How to fill in the fsid for file systems?

Rick Macklem rmacklem at uoguelph.ca
Sun Nov 4 23:57:32 UTC 2018


Andriy Gapon wrote:
>On 04/11/2018 17:38, Rick Macklem wrote:
>> That leaves ZFS, which is what I was asking.
>> I don't understand the ZFS code well enough to understand  what
>> dmu_objset_fsid_guid() is doing to get the fsid. I also don't know if the value
>> changes for snaphots of the same file system?
>> - If it does ever change, then that is the usage case for this option.
>
>A good ZFS example is this.
>A filesystem is duplicated using zfs send + zfs recv.  The content would be
>exactly the same (provided no modification of the source and the target after
>the duplication), but GUIDs of the source and target would be different.  The
>latter is required because the source and the target could be in the same pool.
>But even if they are in different pools (and different machines), the GUIDs
>would still be different.
Cool.
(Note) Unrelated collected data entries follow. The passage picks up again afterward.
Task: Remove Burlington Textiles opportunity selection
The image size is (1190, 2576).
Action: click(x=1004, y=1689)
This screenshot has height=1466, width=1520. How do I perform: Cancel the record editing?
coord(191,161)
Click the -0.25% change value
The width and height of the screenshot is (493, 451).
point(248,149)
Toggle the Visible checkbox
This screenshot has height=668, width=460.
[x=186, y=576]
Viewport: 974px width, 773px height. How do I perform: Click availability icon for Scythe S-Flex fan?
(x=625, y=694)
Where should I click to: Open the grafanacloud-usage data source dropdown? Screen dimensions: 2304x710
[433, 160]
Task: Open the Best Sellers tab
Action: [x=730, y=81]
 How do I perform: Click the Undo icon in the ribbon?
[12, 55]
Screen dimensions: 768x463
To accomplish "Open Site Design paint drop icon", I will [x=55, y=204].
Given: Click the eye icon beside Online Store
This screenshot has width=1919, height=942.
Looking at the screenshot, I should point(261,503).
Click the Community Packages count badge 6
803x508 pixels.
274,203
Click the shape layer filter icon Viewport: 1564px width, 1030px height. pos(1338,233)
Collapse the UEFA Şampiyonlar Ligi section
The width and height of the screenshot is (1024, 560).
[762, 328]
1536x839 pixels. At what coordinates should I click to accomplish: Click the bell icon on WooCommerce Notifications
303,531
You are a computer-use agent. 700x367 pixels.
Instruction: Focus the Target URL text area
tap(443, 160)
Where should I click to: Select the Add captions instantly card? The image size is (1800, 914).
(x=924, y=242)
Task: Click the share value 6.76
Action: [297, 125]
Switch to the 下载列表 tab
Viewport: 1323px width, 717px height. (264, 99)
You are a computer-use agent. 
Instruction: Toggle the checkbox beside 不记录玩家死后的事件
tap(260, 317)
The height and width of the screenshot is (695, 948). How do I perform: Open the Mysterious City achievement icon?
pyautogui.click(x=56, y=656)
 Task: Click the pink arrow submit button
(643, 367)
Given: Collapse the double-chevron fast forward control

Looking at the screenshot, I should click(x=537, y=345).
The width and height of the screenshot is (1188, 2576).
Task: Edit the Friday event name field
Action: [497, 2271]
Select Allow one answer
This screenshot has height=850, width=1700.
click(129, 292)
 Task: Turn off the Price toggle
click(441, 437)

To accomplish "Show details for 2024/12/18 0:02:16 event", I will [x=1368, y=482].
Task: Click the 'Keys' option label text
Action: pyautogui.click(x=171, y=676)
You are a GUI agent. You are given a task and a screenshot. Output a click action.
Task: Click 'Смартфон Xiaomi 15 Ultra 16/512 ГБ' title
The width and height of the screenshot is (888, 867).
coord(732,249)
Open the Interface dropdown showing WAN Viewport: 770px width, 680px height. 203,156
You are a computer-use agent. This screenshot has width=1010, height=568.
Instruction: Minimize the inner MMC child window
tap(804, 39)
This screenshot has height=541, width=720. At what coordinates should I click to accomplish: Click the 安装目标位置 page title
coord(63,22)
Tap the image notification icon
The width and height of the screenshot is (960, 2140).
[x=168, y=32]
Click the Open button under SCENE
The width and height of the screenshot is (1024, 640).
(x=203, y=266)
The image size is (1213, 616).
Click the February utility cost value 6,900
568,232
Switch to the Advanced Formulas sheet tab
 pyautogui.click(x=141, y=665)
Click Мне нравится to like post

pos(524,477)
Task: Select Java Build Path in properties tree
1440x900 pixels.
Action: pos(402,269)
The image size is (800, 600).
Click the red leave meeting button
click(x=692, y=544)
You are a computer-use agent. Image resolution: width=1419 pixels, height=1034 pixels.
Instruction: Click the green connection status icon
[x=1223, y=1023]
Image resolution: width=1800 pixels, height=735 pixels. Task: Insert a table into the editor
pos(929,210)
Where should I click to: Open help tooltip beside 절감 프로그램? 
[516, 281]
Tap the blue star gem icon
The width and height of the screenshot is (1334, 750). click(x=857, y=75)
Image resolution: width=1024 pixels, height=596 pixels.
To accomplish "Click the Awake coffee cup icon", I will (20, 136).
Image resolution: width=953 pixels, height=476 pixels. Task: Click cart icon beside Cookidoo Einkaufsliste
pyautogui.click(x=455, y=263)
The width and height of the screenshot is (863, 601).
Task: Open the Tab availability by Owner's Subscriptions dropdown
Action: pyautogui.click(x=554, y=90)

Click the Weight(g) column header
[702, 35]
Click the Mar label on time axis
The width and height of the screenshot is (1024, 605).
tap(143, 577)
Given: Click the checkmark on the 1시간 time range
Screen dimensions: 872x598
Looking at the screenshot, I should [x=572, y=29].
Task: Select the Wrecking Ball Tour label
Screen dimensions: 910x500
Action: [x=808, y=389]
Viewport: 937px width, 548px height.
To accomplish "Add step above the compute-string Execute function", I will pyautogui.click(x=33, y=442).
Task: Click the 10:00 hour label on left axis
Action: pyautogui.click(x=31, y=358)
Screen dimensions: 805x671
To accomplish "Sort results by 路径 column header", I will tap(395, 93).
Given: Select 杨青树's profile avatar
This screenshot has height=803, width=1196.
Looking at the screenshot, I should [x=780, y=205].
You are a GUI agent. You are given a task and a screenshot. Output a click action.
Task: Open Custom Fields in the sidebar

Assuming the duplicated file system created via zfs send + zfs recv still
has the same fid for any given file (the stuff used by zfs_fid() stays the same
for any given file in the file system), then this would be good use case.

It will need some ZFS magic to make a generic fs mount option work for ZFS.
Maybe you can do that?

The current patch I have for adding a generic "fsid=N" mount option is in
D17839. I've also attached it to this message in case that is easier.
(It currently doesn't allow fsid=N to be used during an update "mount -u".
 This made sense to me, since an fsid shouldn't change, but if others think
  it should be changeable via "mount -u" the patch can easily be changed.)

rick
ps: I did notice the code is "slightly racy" in that there is a period of time between
      when VFS_MOUNT() sets the mnt_stat.f_fsid and when the mount structure is 
      entered in the mountlist,  where another mount could happen using the same
      mnt_stat.f_fsid value, but that has been there for a long time and wouldn't be
      easy to fix.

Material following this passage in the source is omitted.